Source text
AlphaZero is a system including models and search capabilities. This isn't a gre...

michaelnny · 2024-10-15T05:52:03.000000Z

One important aspect of the success of AlphaGo and its successor is the game environment is closed domain, and has a stable reward function. With this we can guide the agent to do MCTS search and planning for the best move in every state.

However, such reward system is not available for LLM in an open domain setting.

aabhay · 2024-10-14T18:22:21.000000Z

AlphaZero is not an llm though? Its primarily a convolutional network with some additional fully connected layers that guide an MCTS at inference time.

danielmarkbruce · 2024-10-14T18:26:38.000000Z

That too! It's definitely not an LLM. It would be a bad architecture choice (almost certainly...). For math an LLM would be a good choice. Arbitrary length input, sequential data, unclear where/which symbols to pay most attention to. Math notation is a human built language just like english.

Search is a great tool for AI, but you have to have a reasonable search space (like chess or go or poker). I'm not close enough to Lean to understand if it can do something like that (i believe not), but math doesn't feel like a thing where you can reasonably "search" next steps, for most problems.

danenania · 2024-10-15T01:11:09.000000Z

> It would be a bad architecture choice (almost certainly...)

Naively, it would seem like transformers could line up nicely with turn-based games. Instead of mapping tokens to language as in an LLM, they could map to valid moves given the current game state. And then instead of optimizing the next token for linguistic coherence as LLMs do, you optimize for winning the game.

danielmarkbruce · 2024-10-15T05:10:17.000000Z

A lot of the games usually used are markov. All the state is right there in front of you, doesn't matter how you got there. As an example - chess - it matters not how you got to state X (... someone will get the edge cases..).

Explore the material
A) According to the forum thread, what is AlphaZero primarily made of?
B) Reproduce the part of the forum thread that begins at the words "One important aspect" and stops after the words "open domain setting.".
None of the material is needed for this work.

Supplied material
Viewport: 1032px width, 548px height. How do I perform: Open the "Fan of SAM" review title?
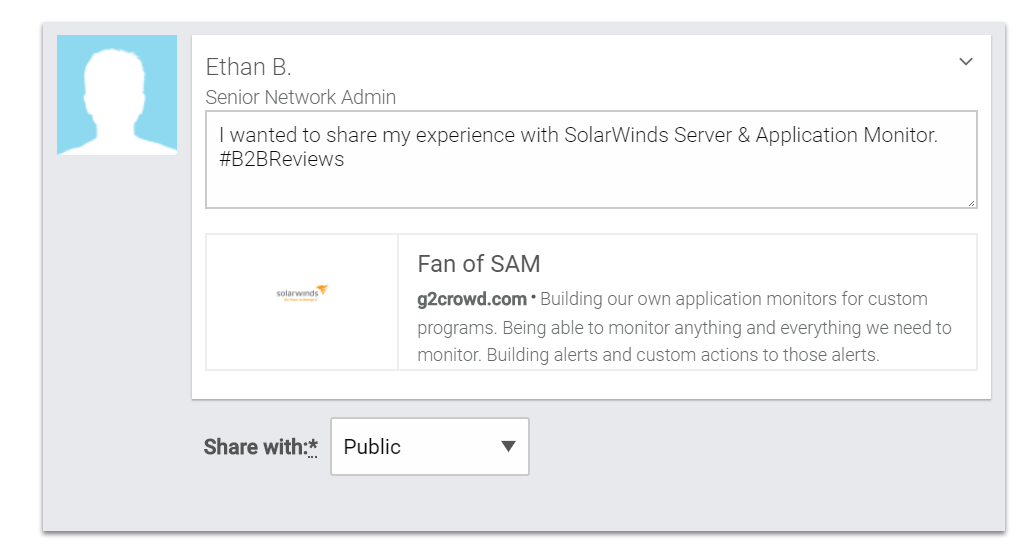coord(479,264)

...

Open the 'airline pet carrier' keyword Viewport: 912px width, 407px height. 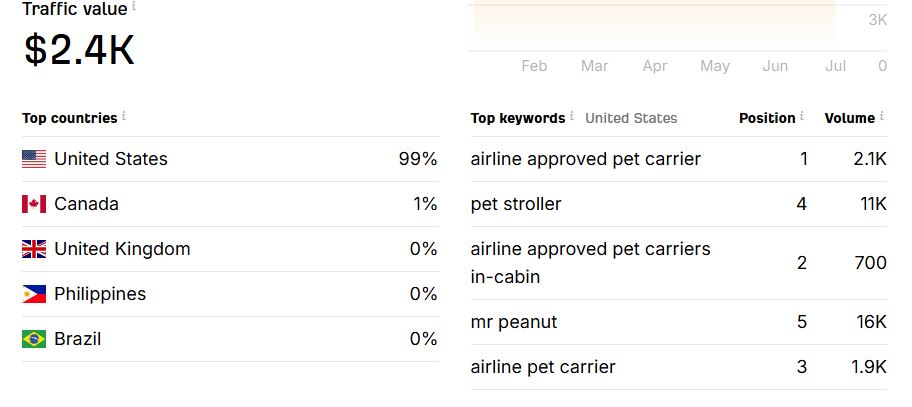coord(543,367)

Written responses
A) A convolutional network with some additional fully connected layers that guide an MCTS at inference time.

B)
One important aspect of the success of AlphaGo and its successor is the game environment is closed domain, and has a stable reward function. With this we can guide the agent to do MCTS search and planning for the best move in every state.

However, such reward system is not available for LLM in an open domain setting.